Le 19 août n’est jamais un jour ordinaire sur le continent africain. Il résonne comme un écho de luttes, de ruptures et d’espoirs, chaque décennie venant y inscrire une nouvelle cicatrice ou une lueur.
En 1805, c’est un étranger, l’Écossais Mungo Park, qui foule Bamako. Derrière l’exploration, déjà, se profile l’ombre des conquêtes coloniales. En 1940, au cœur de la Seconde Guerre mondiale, l’Afrique devient champ de bataille : les troupes italiennes s’emparent de Berbera, chassant les Alliés et révélant un continent pris dans les jeux meurtriers des empires.
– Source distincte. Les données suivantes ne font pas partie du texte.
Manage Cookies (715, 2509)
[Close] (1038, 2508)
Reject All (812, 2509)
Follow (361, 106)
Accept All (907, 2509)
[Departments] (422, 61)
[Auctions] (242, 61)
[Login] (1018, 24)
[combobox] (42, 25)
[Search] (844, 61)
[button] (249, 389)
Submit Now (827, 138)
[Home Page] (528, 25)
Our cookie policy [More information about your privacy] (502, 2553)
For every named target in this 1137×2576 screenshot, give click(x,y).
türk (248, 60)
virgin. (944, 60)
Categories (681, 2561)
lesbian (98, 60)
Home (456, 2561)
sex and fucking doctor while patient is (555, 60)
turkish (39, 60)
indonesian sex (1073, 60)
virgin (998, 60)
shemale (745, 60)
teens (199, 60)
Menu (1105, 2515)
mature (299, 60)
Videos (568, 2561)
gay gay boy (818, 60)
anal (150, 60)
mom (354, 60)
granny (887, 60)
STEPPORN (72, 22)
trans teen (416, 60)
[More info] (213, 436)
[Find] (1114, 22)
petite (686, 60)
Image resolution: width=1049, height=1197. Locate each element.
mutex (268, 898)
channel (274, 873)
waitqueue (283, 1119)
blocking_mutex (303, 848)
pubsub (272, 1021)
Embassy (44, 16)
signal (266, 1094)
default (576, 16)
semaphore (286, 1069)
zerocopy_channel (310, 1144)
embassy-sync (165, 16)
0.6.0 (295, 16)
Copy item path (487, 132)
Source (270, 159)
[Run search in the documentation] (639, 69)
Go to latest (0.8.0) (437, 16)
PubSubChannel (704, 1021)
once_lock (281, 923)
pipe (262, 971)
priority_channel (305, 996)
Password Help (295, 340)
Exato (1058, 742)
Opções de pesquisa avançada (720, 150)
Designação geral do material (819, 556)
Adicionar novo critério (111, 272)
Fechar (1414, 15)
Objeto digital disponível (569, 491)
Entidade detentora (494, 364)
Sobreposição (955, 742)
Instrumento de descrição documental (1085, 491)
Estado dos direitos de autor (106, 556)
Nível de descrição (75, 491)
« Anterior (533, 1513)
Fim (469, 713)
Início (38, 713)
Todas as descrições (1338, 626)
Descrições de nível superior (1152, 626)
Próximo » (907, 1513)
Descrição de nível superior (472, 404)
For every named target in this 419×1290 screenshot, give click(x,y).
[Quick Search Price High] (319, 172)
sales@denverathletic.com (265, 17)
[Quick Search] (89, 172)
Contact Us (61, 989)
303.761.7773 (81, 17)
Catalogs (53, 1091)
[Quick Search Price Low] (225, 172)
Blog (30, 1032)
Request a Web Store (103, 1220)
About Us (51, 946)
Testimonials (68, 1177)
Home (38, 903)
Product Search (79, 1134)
Puis, le vent de la liberté souffle. Le 19 août 1960, le Sénégal claque la porte de la Fédération du Mali. Le lendemain, son indépendance est proclamée. Une victoire ? Oui. Mais aussi le signe que l’unité africaine, encore fragile, reste un rêve toujours menacé par les divisions.
Le 19 août, c’est aussi le théâtre d’affrontements aux allures de guerre froide. En 1981, au-dessus du golfe de Syrte, deux avions libyens tombent sous les missiles américains. Tripoli revendiquait ses eaux, Washington a rappelé sa puissance. Trente ans plus tard, en 2011, c’est encore la Libye qui s’embrase : les rebelles prennent Zawiya, encerclant Tripoli et précipitant la chute d’un régime vieux de quarante ans.
La douleur ne s’arrête pas là. Le 19 août 2013, Boko Haram massacre des dizaines de civils à Dumba, dans le nord du Nigéria. Le même jour, l’Afrique du Sud est secouée par l’annonce glaçante : Oscar Pistorius sera jugé pour le meurtre de Reeva Steenkamp. Quatre ans plus tard, en 2017, la rue togolaise se soulève : « Trop, c’est trop ! » scandent des milliers de voix, réclamant une alternance confisquée depuis des décennies.
Mais le 19 août n’est pas que tragédie. En 2019, Rabat vibre d’une énergie nouvelle : les Jeux africains s’ouvrent, rassemblant la jeunesse et les couleurs du continent. Depuis 2009, cette date porte aussi l’étendard de la solidarité universelle : la Journée mondiale de l’aide humanitaire.
Ainsi va le 19 août, jour d’ombres et de lumières. Une journée où l’Afrique pleure, lutte et espère. Une journée qui nous rappelle que l’histoire ne s’écrit pas sans drames, mais que l’avenir peut encore s’écrire avec courage et fraternité.